Here are Part I, Part II, and Part III of my journey through Stephen King’s The Dark Tower series.

Wizard and Glass by Stephen KingPart IV is focused on my reread of book four, Wizard and Glass.

Fair warning: Spoilers ahead.

The third book ended on such a massive cliffhanger — with Roland and his ka-tet set to begin a battle of riddles with a homicidal AI train — that it was a great relief to finally get around to reading Wizard and Glass. This was even though I’ve read these books before and knew how the scene would play out.

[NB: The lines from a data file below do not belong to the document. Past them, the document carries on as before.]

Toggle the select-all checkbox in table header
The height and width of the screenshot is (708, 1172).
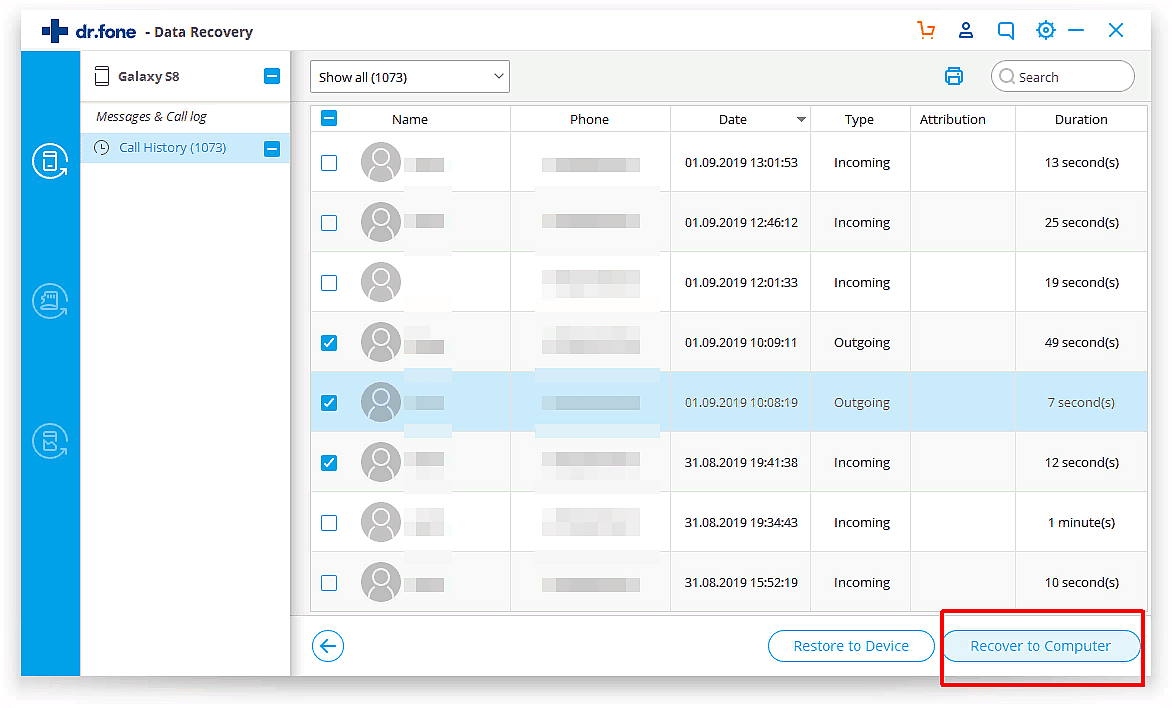329,119
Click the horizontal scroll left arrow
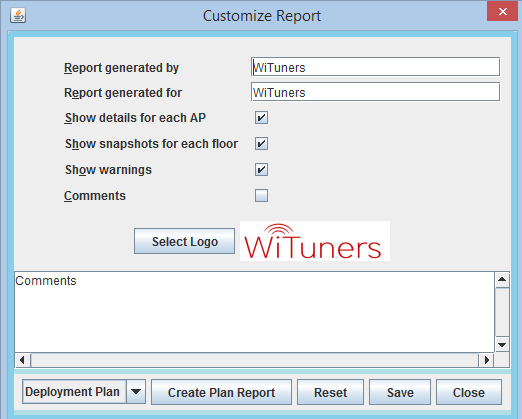522x419 pixels. pyautogui.click(x=22, y=360)
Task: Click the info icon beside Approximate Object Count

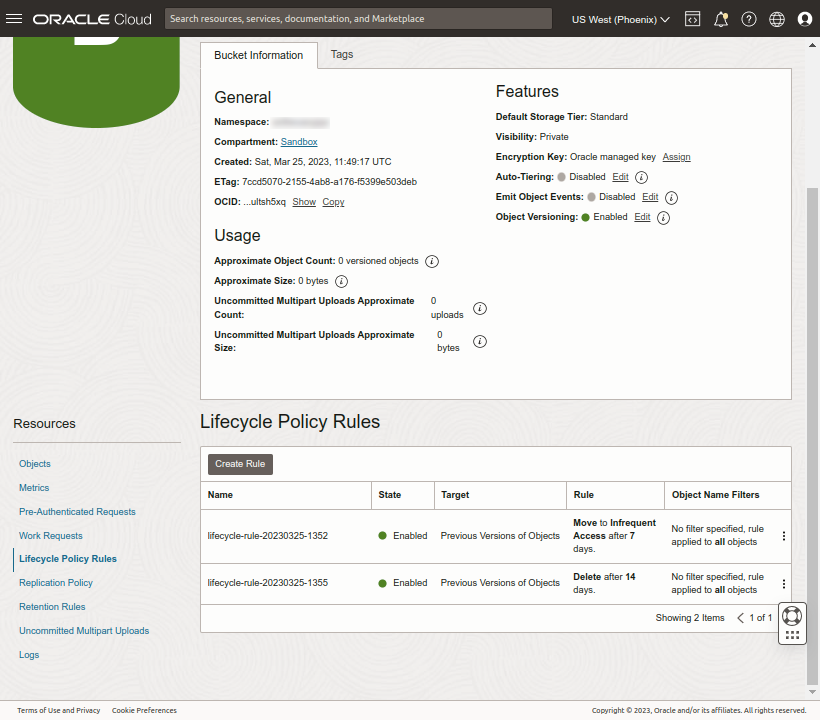Action: [431, 261]
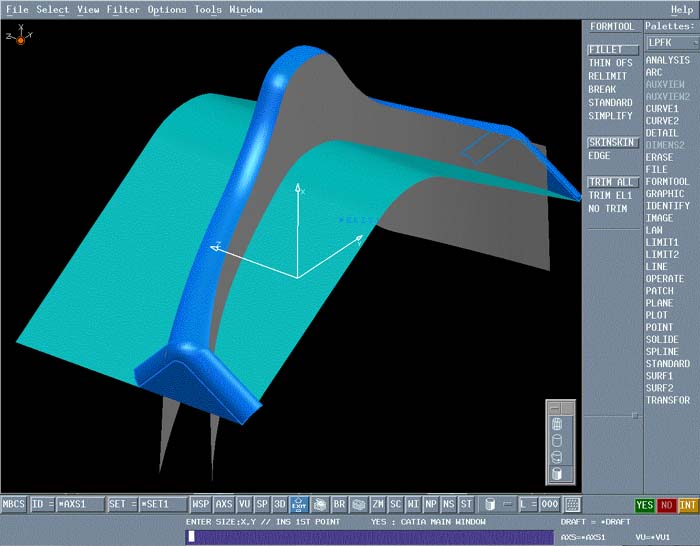
Task: Select the NO TRIM option
Action: [x=607, y=208]
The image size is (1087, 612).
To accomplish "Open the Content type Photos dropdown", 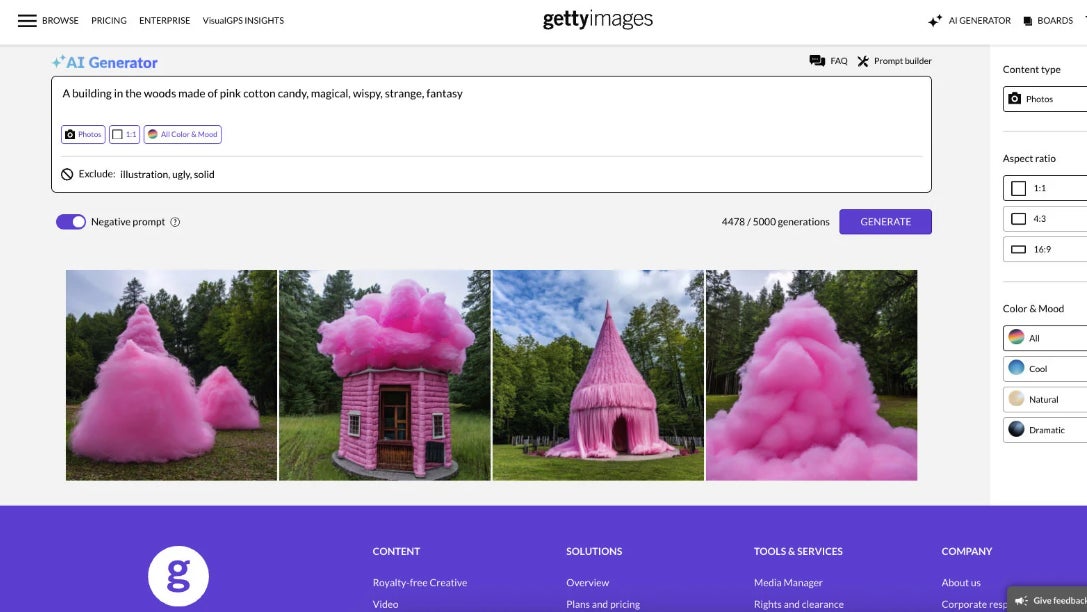I will tap(1045, 98).
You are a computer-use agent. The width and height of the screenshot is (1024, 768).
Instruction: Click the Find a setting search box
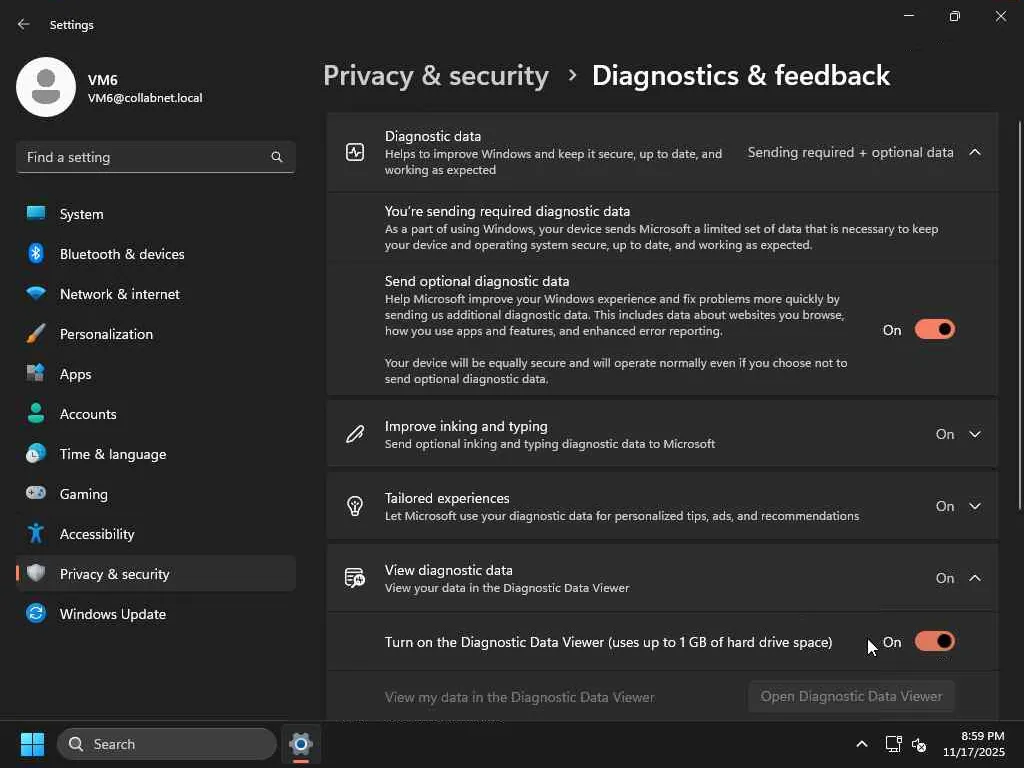tap(145, 157)
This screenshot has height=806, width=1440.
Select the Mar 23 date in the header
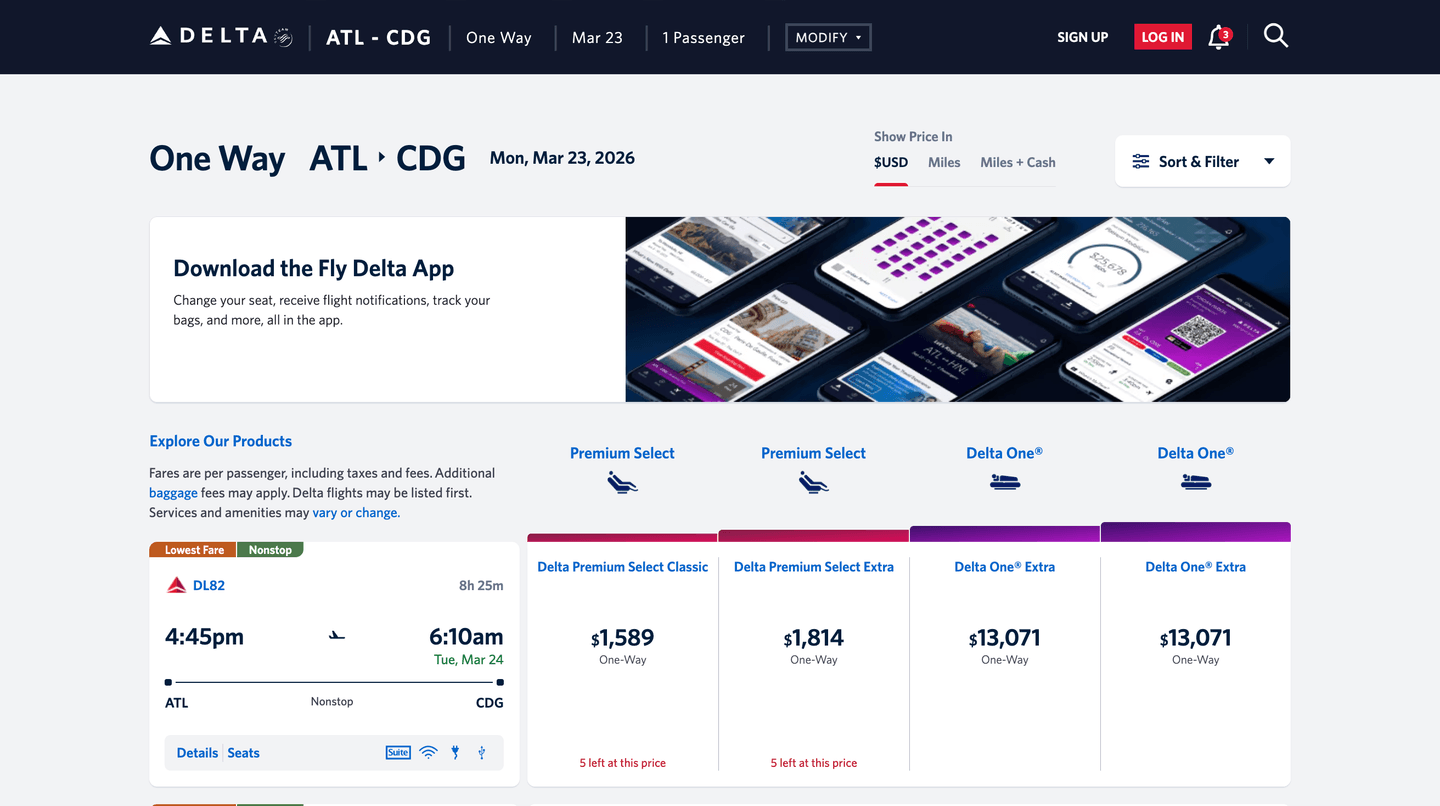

Wizard and Glass opens right back with the start of the riddling competition between Blaine the Train and Roland, Eddie, Susannah, and Jake a scene I remember being delighted by when I first read it. And it was just as entertaining to read again, because of how King manages to create intensity in a game of wordplay. I also just really like the idea of riddling, even if I’m not particularly good at it myself. The game plays out, with the group growing more and more desperate each time Blaine smugly answers — with everything wrapping up in a maniacal and humorous form of heroism.

Our heroes all survive of course, arriving at the destination of Topeka, which turns out to be an alternate version of our Kansas — a Kansas emptied of life due to a plague that killed off the population (which I’ll come back to later). All of this is an introductory endcap to what is ultimately the heart of the novel, Roland opening up to the group with the tale of his first mission as a gunslinger and his first love.

Continue reading “Wizard and Glass – Returning to The Dark Tower, Part IV”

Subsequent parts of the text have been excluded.